Jodi Thurman is the head pro of pickleball at Waco Regional Tennis and an ambassador for USA Pickleball, and is sponsored by Engage Pickleball, which sells pickleball paddles, gear and accessories. Thurman, 60, retired as systems manager for McLennan County’s Information Technology Department after her husband, Army pilot Paul Thurman, died in 2012. Her friend Renee Parker suggested a pickleball clinic at First Woodway Baptist Church. A lifelong athlete, Thurman – who is also a cancer survivor – immediately took to the sport.

The court is much smaller than tennis, but it’s similar where you serve cross court, but the rules are quite different. There’s no overhead serves. Everything has to be underhand. The ball has to bounce once on each side before you can start hitting it out of the air and slamming it.

The beauty of the game is that it was designed so that everybody could play. It took away the advantage of the quickness and strength of people. All the rules came about to kind of neutralize the game. I can get on the court and play with 20-somethings and be competitive. Kids and adults can play together. That’s what’s so great about this game. It’s not just the super athletes that can play. Anybody can play.

This game is very addictive. It’s not unusual for people to be out here playing for two to three hours, just game after game after game. It’s so addictive and so fun and social. You’re on a smaller court, you’re close, so you can talk to other people on the court. It’s not like you’re really far apart like on a tennis court.

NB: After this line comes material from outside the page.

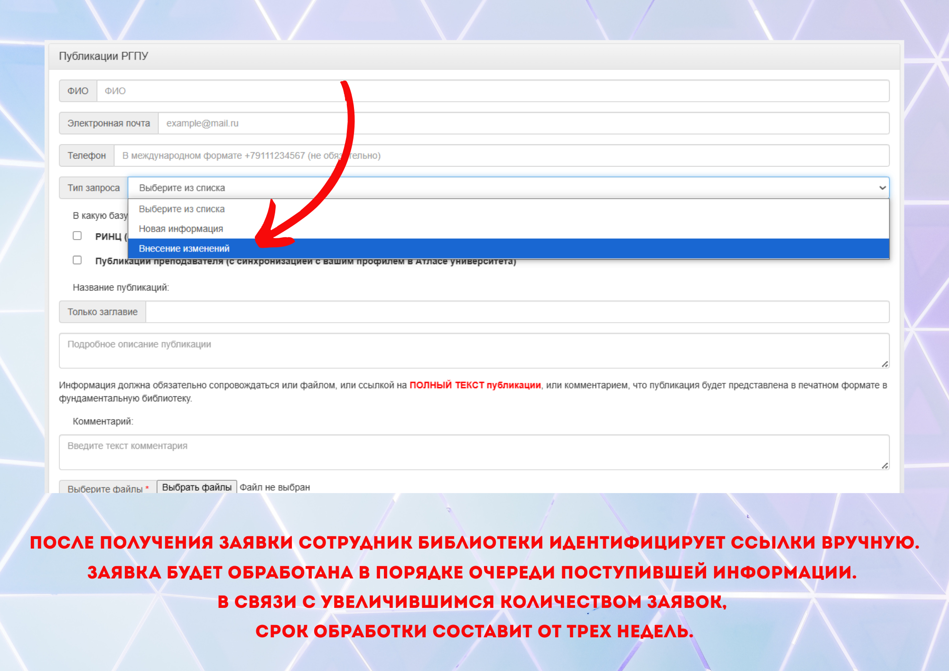Select 'Внесение изменений' highlighted option
Screen dimensions: 949x671
pyautogui.click(x=184, y=249)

The games don’t last forever, so in between, you come off the court and you visit and then maybe you mix up your foursome and you go back out and play again. The game is so much fun because it takes away the extreme athleticism and it’s the great equalizer.

I teach beginners all the time. By the end of the four-week course, they’re just having a ball. They just love it. The first night that we have a class, they’re playing and having fun and enjoying it. I can teach you in one session how to play the game.